DOCUMENT SECTION: Begin
Although the International Monetary Fund agreed to help Tunisia, it stipulated that Tunisia must carry out structural reforms such as recruitment, early retirement, wage freezes in the public sector, and unprogressive VAT and consumption taxes—which would predominantly target the poor. According to the Head of Ennahda Movement, Rached Ghannouchi, these imposed structural reforms ignore “the transitional situation Tunisia is experiencing” and put its stability at risk.
Due to the budget austerity requirement set by the IMF, the Tunisian Government will be unable to adequately compensate the unemployed, causing a further drop in per-capita income. This drop could threaten Tunisia’s democratic transition as research suggests that a democracy is more fragile in countries where the per-capita income is stagnant or declining.
According to the African Development Bank Group, “youth unemployment is significantly associated with an increase of the risk of political instability.” Currently, youth unemployment in Tunisia is an acute problem. Only one in three young men in rural Tunisia and one in five men in urban Tunisia are unemployed. Furthermore, in 2018, the unemployment among graduates and youth hovered at 30 percent and 35 percent, respectively. More terrorist attacks and security threats could undermine the ability of the tourism sector to accommodate this population of youth and recent graduates.
The Role of the EU and the US
To stave off these risks, it is crucial for the EU and the US to support Tunisia’s army and security apparatuses in their fight against terrorism. By ensuring the safety of the country, these powers could boost the likelihood of the resurgence of tourism. Tourism, which provides a stable per-capita income and youth employment opportunities, could be a key tool in securing Tunisia’s successful democratic transition.
Because terror is now exported online and abroad, the continued potential spillover into the EU is a cause for concern. The EU should assist Tunisia’s democratic transition to ensure its own security. The Executive Director of the EU Border Agency (Frontex), Fabrice Leggeri, said the inability to detect all illegal immigrants coming from Tunisia raises security concerns in the EU, particularly as the state of alert for potential terrorist attacks remains high. Consequently, the EU and its NATO ally, the US, should upgrade the intelligence equipment of Tunisia’s security apparatuses. Only then will they be able to monitor social media platforms and detect potential lone wolf attackers. Additionally, Tunisia’s intelligence community should work to improve the early warning system that enables security officers to detect erratic behavior.
DOCUMENT SECTION: End
MATERIAL SHOWN: Begin
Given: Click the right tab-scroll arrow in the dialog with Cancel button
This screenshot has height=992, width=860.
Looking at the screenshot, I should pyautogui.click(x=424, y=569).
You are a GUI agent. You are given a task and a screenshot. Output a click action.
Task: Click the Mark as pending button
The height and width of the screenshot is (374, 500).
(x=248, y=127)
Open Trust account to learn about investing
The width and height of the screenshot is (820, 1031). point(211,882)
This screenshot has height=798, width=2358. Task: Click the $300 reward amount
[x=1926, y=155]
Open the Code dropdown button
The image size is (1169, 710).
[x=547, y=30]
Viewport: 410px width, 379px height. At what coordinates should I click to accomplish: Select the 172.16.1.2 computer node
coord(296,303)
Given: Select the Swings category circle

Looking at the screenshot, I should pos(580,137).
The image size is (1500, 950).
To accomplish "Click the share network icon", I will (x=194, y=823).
MATERIAL SHOWN: End
**TASKS TO PERFORM**
• 1. Can you sum up the Tunisia passage in two sentences?
• 2. Could you duplicate the part of the Tunisia passage starting with "According to the African" and going on through "and recent graduates."?
This data was drawn from another source.

**COMPLETED EXERCISE**
• 1. The IMF's budget austerity requirements for helping Tunisia, which include public-sector wage freezes and VAT and consumption taxes that would mainly target the poor, could cause a drop in per-capita income that threatens the country's democratic transition. Youth unemployment adds to the risk of political instability, so the passage argues that the EU and the US should support Tunisia's army and security apparatuses against terrorism and upgrade their intelligence equipment, both to help tourism revive and to protect the EU's own security.

• 2.
According to the African Development Bank Group, “youth unemployment is significantly associated with an increase of the risk of political instability.” Currently, youth unemployment in Tunisia is an acute problem. Only one in three young men in rural Tunisia and one in five men in urban Tunisia are unemployed. Furthermore, in 2018, the unemployment among graduates and youth hovered at 30 percent and 35 percent, respectively. More terrorist attacks and security threats could undermine the ability of the tourism sector to accommodate this population of youth and recent graduates.